Further evidence for good fixation is that no significant subsidence was measured on standard X-rays. Although X-ray measurements alone have limited accuracy, in conjunction with the positive Engh scores and good PROM results, it is suggested that all femoral stems had a high level of biological fixation. As part of the Engh score, we observed on the 2-year post-operative X-rays that the majority of the femoral stems had some lucency lines surrounding the smooth distal part of the stem. This is common for stems with good metaphyseal fixation. As mentioned in the results, seven patients showed diaphyseal cortex thickening which suggest distal fixation of the stem in the diaphysis (Fig. 4). The analysis of this subgroup and comparing it to all the other patients did not show any significant difference in their PROMs. Similar good results have also been seen with other tapered stems [19].

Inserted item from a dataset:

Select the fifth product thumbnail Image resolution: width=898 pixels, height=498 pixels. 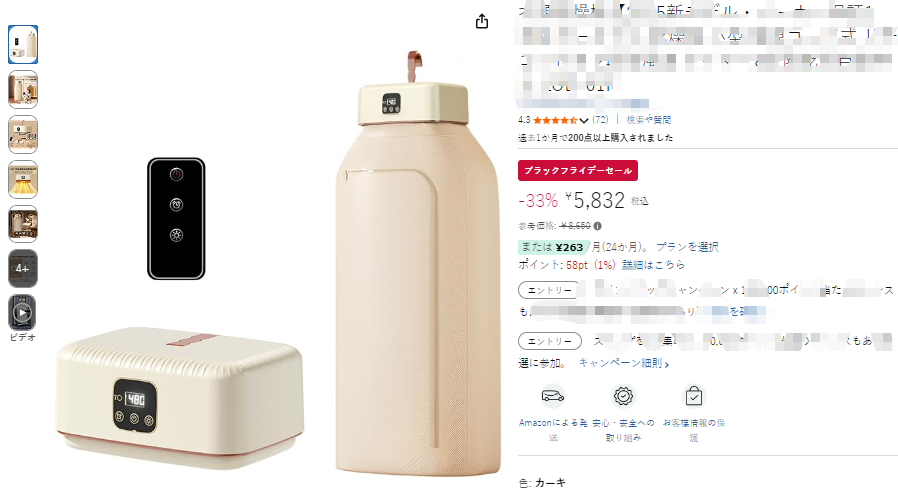point(23,224)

The short period of only 2-year follow-up is one limitation of this study. Generally, long-term survivorship of an implant and its performance requires 10–15 years of registry data. Therefore, further research with a longer period of investigation is required to establish implant survivorship and its potential functional benefits. Secondly, for assessment of fixation only serial X-rays were available which are less sensitive for assessment than CT or bone scan. However, considering the PROMs and clinical examination did not suggest any signs of loosening, and this study had only positive Engh scores, these more in-depth imaging modalities which are more costly and come with more radiation exposure would have not been justifiable.

The success of this new femoral stem in terms of survivorship and revision rates can only be properly evaluated with a larger cohort and longer-term data. The Australian joint registry will be a good tool to monitor the performance of this implant. In this small and limited study, the results are promising and show that the MasterSL femoral stem achieves similar short-term results to the best-performing implants available.